Instructions for the task | List every diabetes drug or drug class named in the transcript about the durability of type 2 diabetes treatments.

Reading passage |

+ + +

Podcast

FAQ: How durable are the effects of drugs used to treat type 2 diabetes?

Frequently asked questions for the primary care community, excerpted from a conversation between a leading primary care physician and a world-renowned beta cell researcher. (3:56)

Transcript: 

Dr. Leahy: The ADOPT trial was a trial published in The New England Journal maybe three or four years ago and it’s kind of a modern day UK PDS, United Kingdom Prospective Diabetes Study, which was a study to give patients their first diabetes drug -- Type II diabetes -- and then follow them with time and actually see which drug was superior.  So, what was learned? 

Sulfonylureas can be effective, but they fail pretty fast.  They’re not the world’s greatest drugs.  Metformin did pretty well though it failed a little bit faster than the TZD and so the TZD was kind of interpreted to be the best and that’s how the trial was interpreted and written, though to be fair the differences between metformin and TZDs was modest enough that there’s an editorial in The New England Journal accompanying it and balanced weight gain, risk of congestive heart failure and cost of the TZD versus metformin and sort of decided maybe metformin was better.

+ + +

Dataset content |
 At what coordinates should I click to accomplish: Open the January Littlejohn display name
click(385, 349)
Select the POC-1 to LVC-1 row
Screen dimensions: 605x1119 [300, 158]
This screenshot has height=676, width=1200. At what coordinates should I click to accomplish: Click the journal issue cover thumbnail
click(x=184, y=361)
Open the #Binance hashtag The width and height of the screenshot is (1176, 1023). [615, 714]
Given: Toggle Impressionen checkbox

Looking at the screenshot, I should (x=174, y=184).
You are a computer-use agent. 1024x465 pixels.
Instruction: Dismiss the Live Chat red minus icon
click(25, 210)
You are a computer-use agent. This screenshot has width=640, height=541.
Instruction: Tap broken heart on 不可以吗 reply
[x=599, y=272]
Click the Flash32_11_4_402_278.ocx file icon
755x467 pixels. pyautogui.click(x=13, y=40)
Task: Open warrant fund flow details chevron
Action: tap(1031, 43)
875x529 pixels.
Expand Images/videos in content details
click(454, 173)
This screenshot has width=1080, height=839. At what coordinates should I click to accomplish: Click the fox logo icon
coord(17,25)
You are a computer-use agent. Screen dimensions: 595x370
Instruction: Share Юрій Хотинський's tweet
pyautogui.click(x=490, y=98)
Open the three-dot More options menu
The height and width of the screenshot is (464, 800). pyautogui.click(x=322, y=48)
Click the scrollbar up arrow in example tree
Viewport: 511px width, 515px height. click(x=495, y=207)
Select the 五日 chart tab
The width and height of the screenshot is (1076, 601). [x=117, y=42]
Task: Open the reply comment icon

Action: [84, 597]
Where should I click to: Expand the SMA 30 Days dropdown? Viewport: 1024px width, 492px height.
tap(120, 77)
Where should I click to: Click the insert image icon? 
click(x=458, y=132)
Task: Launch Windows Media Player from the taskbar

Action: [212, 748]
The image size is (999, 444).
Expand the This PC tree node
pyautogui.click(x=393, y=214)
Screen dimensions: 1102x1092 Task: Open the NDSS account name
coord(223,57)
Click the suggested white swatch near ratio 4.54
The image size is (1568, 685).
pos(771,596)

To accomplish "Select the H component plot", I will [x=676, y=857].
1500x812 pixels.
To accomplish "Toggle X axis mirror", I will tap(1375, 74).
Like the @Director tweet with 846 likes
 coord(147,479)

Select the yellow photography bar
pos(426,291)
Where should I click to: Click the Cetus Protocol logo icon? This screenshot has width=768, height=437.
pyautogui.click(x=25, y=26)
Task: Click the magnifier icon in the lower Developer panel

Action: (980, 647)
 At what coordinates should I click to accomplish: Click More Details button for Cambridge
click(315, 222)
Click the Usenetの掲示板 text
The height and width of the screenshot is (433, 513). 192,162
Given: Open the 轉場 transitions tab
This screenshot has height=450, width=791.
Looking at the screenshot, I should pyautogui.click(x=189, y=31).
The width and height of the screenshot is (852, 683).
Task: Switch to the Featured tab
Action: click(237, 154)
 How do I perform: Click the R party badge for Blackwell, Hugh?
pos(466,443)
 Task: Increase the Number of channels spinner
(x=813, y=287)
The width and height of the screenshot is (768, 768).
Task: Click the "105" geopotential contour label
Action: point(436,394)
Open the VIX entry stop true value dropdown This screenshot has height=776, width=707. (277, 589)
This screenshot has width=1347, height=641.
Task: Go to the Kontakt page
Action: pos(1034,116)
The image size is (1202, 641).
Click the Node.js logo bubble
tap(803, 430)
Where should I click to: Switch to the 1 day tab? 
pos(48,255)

+ + +

Answer to this problem | Sulfonylureas, metformin, TZD